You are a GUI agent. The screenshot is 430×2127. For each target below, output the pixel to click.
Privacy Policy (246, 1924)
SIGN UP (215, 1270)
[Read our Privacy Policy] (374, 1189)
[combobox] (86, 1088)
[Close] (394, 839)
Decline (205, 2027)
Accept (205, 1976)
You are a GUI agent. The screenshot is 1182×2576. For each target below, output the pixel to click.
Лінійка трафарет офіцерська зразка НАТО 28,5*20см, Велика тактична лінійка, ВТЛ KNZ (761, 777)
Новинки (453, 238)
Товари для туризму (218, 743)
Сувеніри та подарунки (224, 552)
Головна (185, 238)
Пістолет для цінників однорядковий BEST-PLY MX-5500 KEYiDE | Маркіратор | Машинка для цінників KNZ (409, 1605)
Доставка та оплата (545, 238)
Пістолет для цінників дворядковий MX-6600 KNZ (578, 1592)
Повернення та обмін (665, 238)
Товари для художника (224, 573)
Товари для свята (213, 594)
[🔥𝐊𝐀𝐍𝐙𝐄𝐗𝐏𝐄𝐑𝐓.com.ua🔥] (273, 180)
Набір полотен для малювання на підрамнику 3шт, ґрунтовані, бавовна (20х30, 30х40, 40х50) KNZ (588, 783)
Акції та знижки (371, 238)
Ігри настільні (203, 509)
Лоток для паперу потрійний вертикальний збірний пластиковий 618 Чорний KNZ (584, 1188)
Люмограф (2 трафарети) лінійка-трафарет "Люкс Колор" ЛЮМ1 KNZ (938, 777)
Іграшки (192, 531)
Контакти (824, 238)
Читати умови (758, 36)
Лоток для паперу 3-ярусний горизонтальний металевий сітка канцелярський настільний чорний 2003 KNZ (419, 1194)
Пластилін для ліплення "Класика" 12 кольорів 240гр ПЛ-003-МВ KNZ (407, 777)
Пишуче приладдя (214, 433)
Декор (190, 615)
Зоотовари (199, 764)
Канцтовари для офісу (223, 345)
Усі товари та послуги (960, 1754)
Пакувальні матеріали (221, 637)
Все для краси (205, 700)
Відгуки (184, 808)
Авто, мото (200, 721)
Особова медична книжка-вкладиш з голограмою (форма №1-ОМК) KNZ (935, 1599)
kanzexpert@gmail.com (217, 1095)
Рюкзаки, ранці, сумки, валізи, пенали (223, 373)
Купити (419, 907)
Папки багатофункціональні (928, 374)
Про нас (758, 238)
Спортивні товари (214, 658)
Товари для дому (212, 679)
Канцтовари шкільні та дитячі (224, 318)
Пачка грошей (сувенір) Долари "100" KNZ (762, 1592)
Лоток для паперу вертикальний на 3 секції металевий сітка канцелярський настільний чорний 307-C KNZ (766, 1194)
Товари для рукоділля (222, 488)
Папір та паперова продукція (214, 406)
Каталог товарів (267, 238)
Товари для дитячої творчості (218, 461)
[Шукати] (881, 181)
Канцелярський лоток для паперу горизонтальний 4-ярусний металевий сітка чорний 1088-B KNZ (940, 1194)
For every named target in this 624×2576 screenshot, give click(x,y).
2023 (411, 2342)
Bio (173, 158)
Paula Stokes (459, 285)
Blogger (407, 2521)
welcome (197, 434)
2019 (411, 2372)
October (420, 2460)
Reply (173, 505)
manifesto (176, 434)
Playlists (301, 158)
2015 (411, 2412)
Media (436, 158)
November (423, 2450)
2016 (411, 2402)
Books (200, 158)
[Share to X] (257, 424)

§

Exercise requirements: Keeping each line intact, set down the entire listing once more.

Solution for this problem:
You are a GUI agent. The screenshot is 430×2127. For each target below, output the pixel to click.
Privacy Policy (246, 1924)
SIGN UP (215, 1270)
[Read our Privacy Policy] (374, 1189)
[combobox] (86, 1088)
[Close] (394, 839)
Decline (205, 2027)
Accept (205, 1976)
You are a GUI agent. The screenshot is 1182×2576. For each target below, output the pixel to click.
Лінійка трафарет офіцерська зразка НАТО 28,5*20см, Велика тактична лінійка, ВТЛ KNZ (761, 777)
Новинки (453, 238)
Товари для туризму (218, 743)
Сувеніри та подарунки (224, 552)
Головна (185, 238)
Пістолет для цінників однорядковий BEST-PLY MX-5500 KEYiDE | Маркіратор | Машинка для цінників KNZ (409, 1605)
Доставка та оплата (545, 238)
Пістолет для цінників дворядковий MX-6600 KNZ (578, 1592)
Повернення та обмін (665, 238)
Товари для художника (224, 573)
Товари для свята (213, 594)
[🔥𝐊𝐀𝐍𝐙𝐄𝐗𝐏𝐄𝐑𝐓.com.ua🔥] (273, 180)
Набір полотен для малювання на підрамнику 3шт, ґрунтовані, бавовна (20х30, 30х40, 40х50) KNZ (588, 783)
Акції та знижки (371, 238)
Ігри настільні (203, 509)
Лоток для паперу потрійний вертикальний збірний пластиковий 618 Чорний KNZ (584, 1188)
Люмограф (2 трафарети) лінійка-трафарет "Люкс Колор" ЛЮМ1 KNZ (938, 777)
Іграшки (192, 531)
Контакти (824, 238)
Читати умови (758, 36)
Лоток для паперу 3-ярусний горизонтальний металевий сітка канцелярський настільний чорний 2003 KNZ (419, 1194)
Пластилін для ліплення "Класика" 12 кольорів 240гр ПЛ-003-МВ KNZ (407, 777)
Пишуче приладдя (214, 433)
Декор (190, 615)
Зоотовари (199, 764)
Канцтовари для офісу (223, 345)
Усі товари та послуги (960, 1754)
Пакувальні матеріали (221, 637)
Все для краси (205, 700)
Відгуки (184, 808)
Авто, мото (200, 721)
Особова медична книжка-вкладиш з голограмою (форма №1-ОМК) KNZ (935, 1599)
kanzexpert@gmail.com (217, 1095)
Рюкзаки, ранці, сумки, валізи, пенали (223, 373)
Купити (419, 907)
Папки багатофункціональні (928, 374)
Про нас (758, 238)
Спортивні товари (214, 658)
Товари для дому (212, 679)
Канцтовари шкільні та дитячі (224, 318)
Пачка грошей (сувенір) Долари "100" KNZ (762, 1592)
Лоток для паперу вертикальний на 3 секції металевий сітка канцелярський настільний чорний 307-C KNZ (766, 1194)
Товари для рукоділля (222, 488)
Папір та паперова продукція (214, 406)
Каталог товарів (267, 238)
Товари для дитячої творчості (218, 461)
[Шукати] (881, 181)
Канцелярський лоток для паперу горизонтальний 4-ярусний металевий сітка чорний 1088-B KNZ (940, 1194)
For every named target in this 624×2576 screenshot, give click(x,y).
2023 (411, 2342)
Bio (173, 158)
Paula Stokes (459, 285)
Blogger (407, 2521)
welcome (197, 434)
2019 (411, 2372)
October (420, 2460)
Reply (173, 505)
manifesto (176, 434)
Playlists (301, 158)
2015 (411, 2412)
Media (436, 158)
November (423, 2450)
2016 (411, 2402)
Books (200, 158)
[Share to X] (257, 424)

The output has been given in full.